前日まで順調だったのに、朝起きたら大きなマイナスになっていた。そういう経験をした人は少なくないはずです。

そういう場面で最もやってはいけないのが、パニックになってEAを即停止することです。

しかし「停止するな」と言われても、大きな損失を目の前にして冷静でいられる人はそう多くありません。EA-LabでもGENESIS・凜・AXISのフォワード運用中に、想定外の損失が出た局面を何度か経験しています。

その経験から言えることがあります。大きく負けた時の対応は、感情ではなく手順で動くべきだということです。

この記事では、EAで急に大きく負けた時に取るべき対応手順を、開発・運用の実体験も交えて解説します。

まず確認すること:EAは正常に動いているか

大きな損失が出た時、最初にやるべきことはEAを止めることではありません。
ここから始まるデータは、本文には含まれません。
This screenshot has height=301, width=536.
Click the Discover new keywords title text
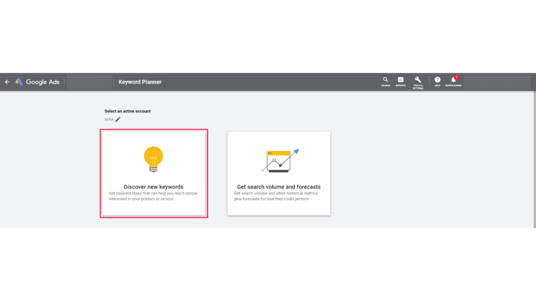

EAが正常に動作しているかどうかの確認です。

損失の原因によって、その後の対応が全く変わってきます。

確認①:ロジック通りのトレードか

取引履歴を開いて、エントリー・決済の動きを確認します。

EAが設定したロジック通りにトレードした結果として損失が出ているなら、それはEAの誤作動ではなく相場の問題です。ロジック通りに動いている以上、EA自体に問題はありません。

一方でエントリー条件を満たしていないはずのタイミングでポジションが建っていたり、SLが機能していなかったりする場合は、EAの動作に問題がある可能性があります。この場合はいったん停止して原因を調べる必要があります。

確認②:ロットやパラメータに意図しない変更がないか

稀なケースですが、パラメータが意図せず変更されていることがあります。特に複数のEAを同時稼働させている場合、Magic Numberの競合によってポジション管理がおかしくなるケースもあります。

設定画面を開いて、ロット・SL・TPが正しい値になっているかを確認してください。

確認③:ブローカー側の問題ではないか

スプレッドの異常拡大・約定ズレ・サーバー障害など、ブローカー側の問題が損失の原因になっているケースもあります。取引時間帯・スプレッド履歴・約定価格を確認して、通常と大きく乖離していないかをチェックします。

EAを止めるべきかどうかの判断基準

EAの動作が正常だと確認できた場合、次の判断は「このまま動かし続けるか、一時停止するか」です。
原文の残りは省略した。